Le texte s’ouvre sur l’une de ces scènes de confortable vie
K und K, un dîner, Buda, la ville, le pays sous la coupe nazie mais l’intelligentsia
n’est pas dupe ; en 44, l’issue de la guerre ne fait aucun doute. Et quel
avenir pour la Hongrie ? Vaisselle de Meissen, vin du Balaton, cuisine frugale
mais toutefois bourgeoise et, chic du chic, un chandelier de cristal français !
Toutes les opinions circulent autour de la table, la bonne assure un service
discret, plusieurs des onze convives ne survivront pas à la fin de la guerre.
Sándor (à prononcer Chandor,
je le tiens de Libussa, une amie berlinoise dont la mère est Serbe de la
Voïvodine, donc magyarophone), Sándor, donc, nous raconte une ville, un pays,
une histoire … une tragédie ! Pas d’atermoiements gratuits néanmoin, on n’est
pas dans du récit commémoratif à caractère auto-satisfait, suivez mon regard,
oui, à l’Ouest, tout à l’Ouest du continent, du côté par là où on a déjà bradé
la Hongrie – entre autres – à la fin de la Première Guerre mondiale.
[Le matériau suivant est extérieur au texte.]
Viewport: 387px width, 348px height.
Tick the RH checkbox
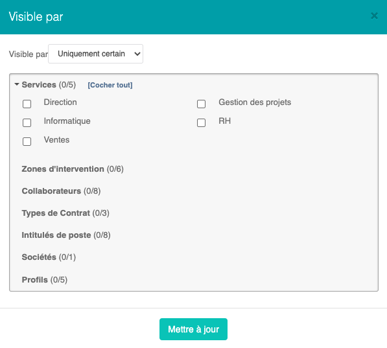pyautogui.click(x=201, y=122)
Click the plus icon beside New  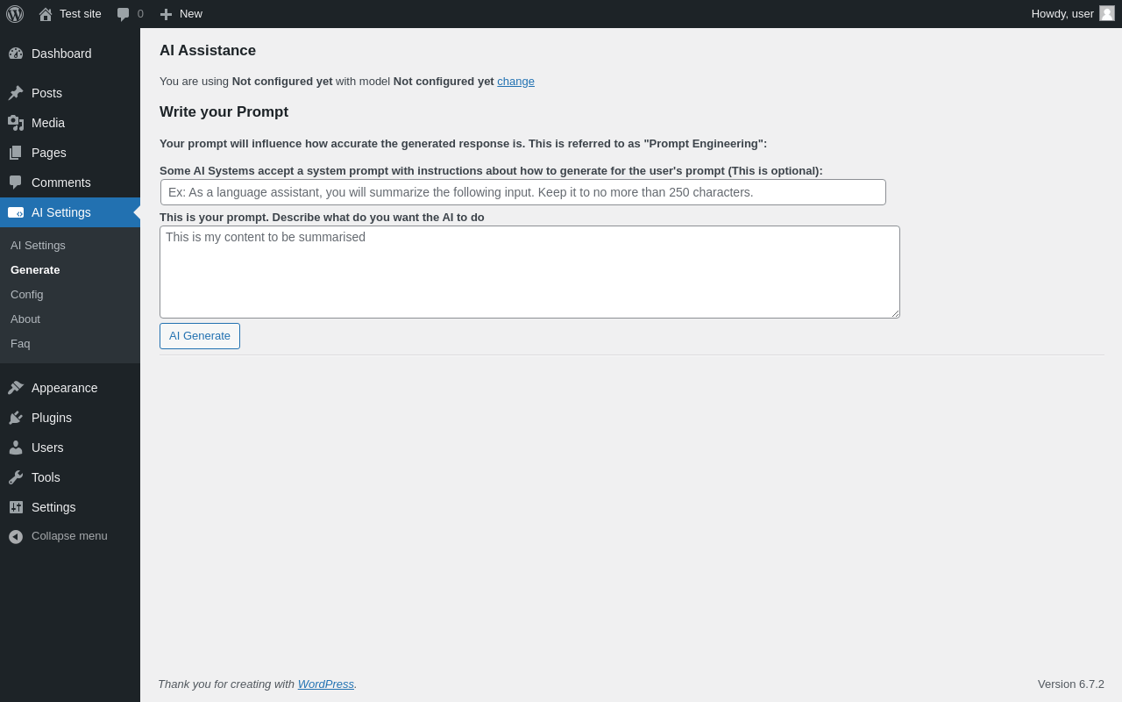coord(166,14)
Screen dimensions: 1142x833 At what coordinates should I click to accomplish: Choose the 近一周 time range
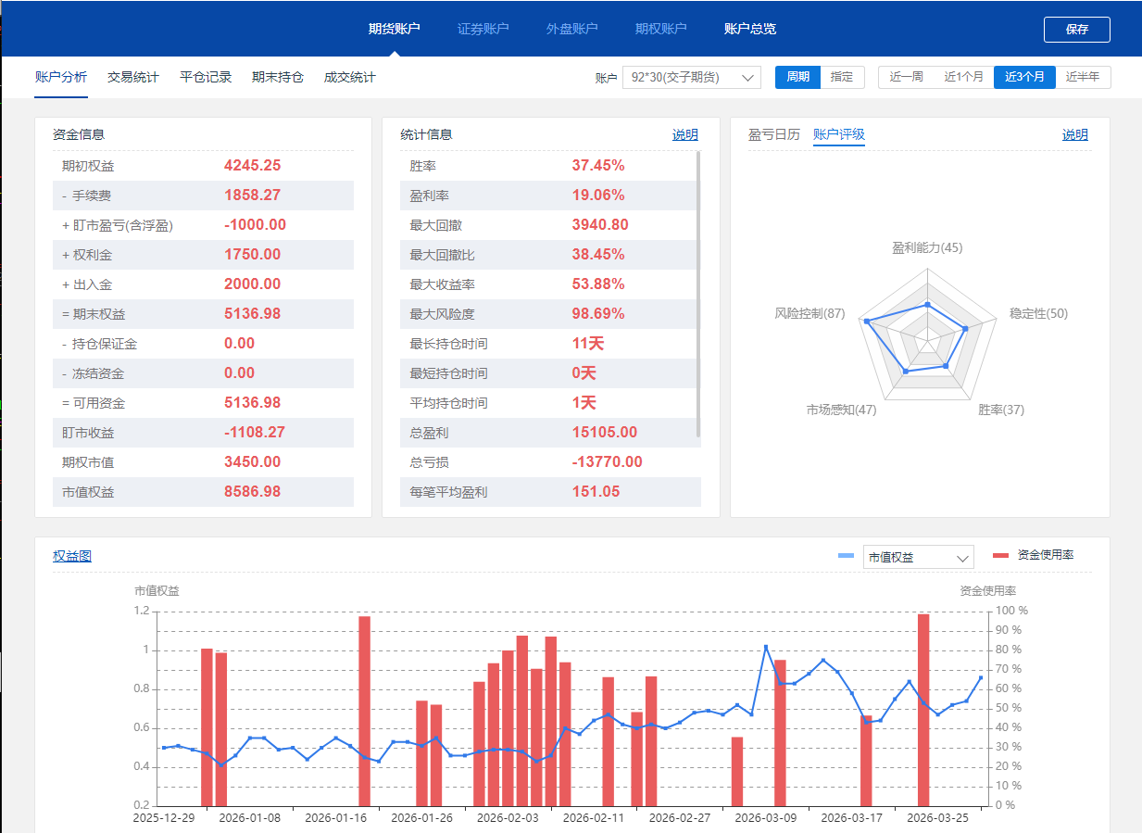906,78
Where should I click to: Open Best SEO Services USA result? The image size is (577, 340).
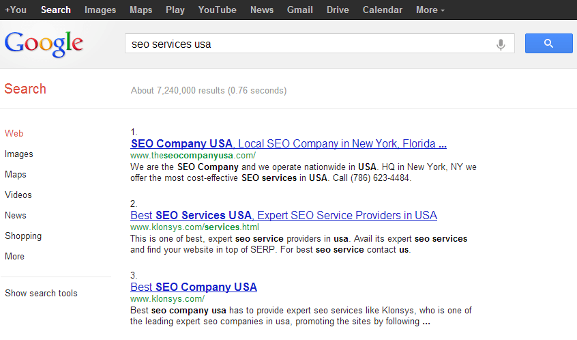284,215
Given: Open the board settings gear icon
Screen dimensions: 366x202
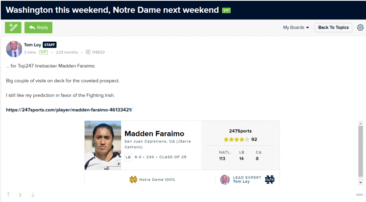Looking at the screenshot, I should (360, 27).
Bref,
Sándor et son épouse ont traversé les violences nazies, la collaboration des
Croix fléchées puis l’insurrection russe. Sur ce dernier point, notre auteur
raconte les événements avec la précision d’un entomologiste, observant le
nouvel occupant dans ses exactions, sa déshumanisation, ses tics, manies,
fétichismes, violences gratuites, mode de fonctionnement. Sándor nous rappelle
par la bande que le monde n’est pas tartiné d’une populace protéiforme
mondialisée mais de peuples, de groupes d’individus façonnés par l’histoire, la
langue, la culture. Certaines de ces logiques sont irréconciliables. Sortir de
l’angélisme universaliste démocratoc … tique.
« Mémoires de Hongrie », les bien nommés,
racontent ce pays trois fois martyres : l’occupation turque et l’holocauste
qui s’en suivit (1541-1699, quasi trois millions de Hongrois déportés dans l’empire
ottoman et réduits en esclavage), le « coupachage » allié consécutif
au Diktat de Versailles (traité dit de paix signé en 1919, imposé par la France,
la Grande-Bretagne et les Etats-Unis) et la honte de l’abandon de tout l’Est de
l’Europe à la dictature stalinienne, abandon validé par le précédent trio qui n’est
pas à ça près. Márai vient nous rappeler sans rage ni pathos le destin
malheureux de son « petit peuple », des vertus qu’il porte, de sa
singularité. Accessoirement, il permet au lecteur contemporain de mettre en
perspective l’attitude du gouvernement hongrois actuel : conservatisme
fascisant, euro-scepticisme, etc. La Hongrie requiert la compassion européenne,
les excuses de certains des membres de l’Union européenne et une parole
libératrice plutôt qu’une condamnation verticale de la bien-pensance commune. Que
l’on ne s’y trompe pas, ce n’est pas le propos de notre auteur. Il a fait ses
adieux à la Hongrie, à l’Europe, se sauvant vers les Etats-Unis, sauvant
surtout ce qu’il représente et porte du patrimoine de la langue hongroise.
Accessoirement, Márai témoigne d’un après, l’après 39-45,
une brève visite en Suisse dont l’opulence l’oppresse mais il loue toutefois l’adresse
et la résistance du pays qui a su se maintenir hors de la catastrophe et n’a
pas à avoir honte de sa réussite. L’Italie ravagée lui réchauffe le cœur. A
Paris, il se souvient de sa jeunesse échevelée et impécunieuse, il en profite
pour évoquer les grands noms de la littérature d’alors. Il prend conscience –
ou reprend conscience – de son sacerdoce, la langue hongroise, la littérature
hongroise, une dimension qui dépasse sa simple personne. Rentrer au pays. Il s’imagine
dans un premier temps qu’on le laissera garder le silence dans la Hongrie
communiste jusqu’à ce qu’il comprenne que l’autorité fantoche à la tête du pays
le récupérera d’une manière ou d’une autre ; il se résout donc à l’exil. Lire
Sándor Márai ou rendre à la Hongrie ce que l’on attribuait à César.